Okay, so it's pretty obvious that The Big Sleep falls under the genre of mystery since it's about a detective trying to solve a crime. We have many of the standard elements found in a good mystery story: blackmail, murder, gambling, gunfights and sex (or at least sexual situations).

But The Big Sleep isn't exactly your typical mystery story. For one thing, Marlowe doesn't have the superior intelligence of a Sherlock Holmes when solving the case. He makes blunders, some of them costly, and he's portrayed as a flawed, vulnerable person. And when Marlowe finally succeeds in solving the crime, we're not left with that warm and fuzzy feeling of exhilaration that the criminal has been caught and justice has been served.

On the contrary, The Big Sleep ends on a pretty bleak, cynical note, and Chandler doesn't tie all the loose ends neatly together in a big red bow (for example, we never know for sure whether Owen Taylor was murdered or committed suicide). So while The Big Sleep certainly belongs in the mystery genre, it's also a novel about a man named Marlowe who just happens to be a detective, and we spend just as much time figuring out what kind of person Marlowe is as we do piecing together all the clues.

Literary Fiction

Normally when we think of a detective novel, we'd associate it more with the genre of popular page-turners that tend to focus primarily on plot. But Chandler wanted to do more with the genre by bringing it closer to the realm of literary fiction, which emphasizes style, character development, and psychological depth. To pull this off, Chandler spends less time worrying about the plot (much to many critics' chagrin), and more energy developing the psychological complexity of his characters.

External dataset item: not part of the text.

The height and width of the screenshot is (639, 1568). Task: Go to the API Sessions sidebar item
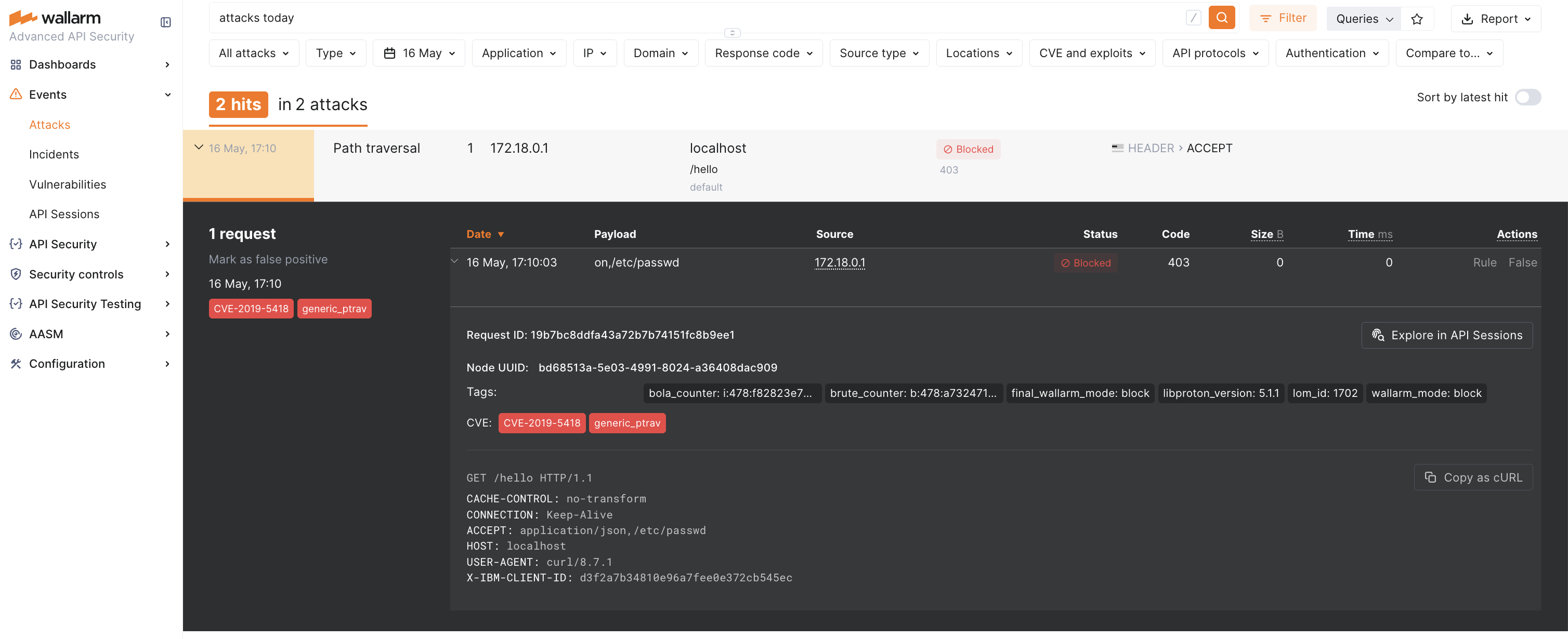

When we hear the word quest, we usually think of works like the Odyssey or The Lord of the Rings, where there's a whole lot of traveling involved. But quest stories don't necessarily have to include crossing endless miles of land and sea. In The Big Sleep, the idea of the quest is used more subtly. Marlowe has to navigate the seedy streets of L.A. to reach a goal (solving the blackmail case and the disappearance of Regan). He's gotta overcome numerous obstacles in his search for the truth. And most importantly, Marlowe sees himself as a knight-figure, and we all know that knights are constantly out on quests, looking for new adventure.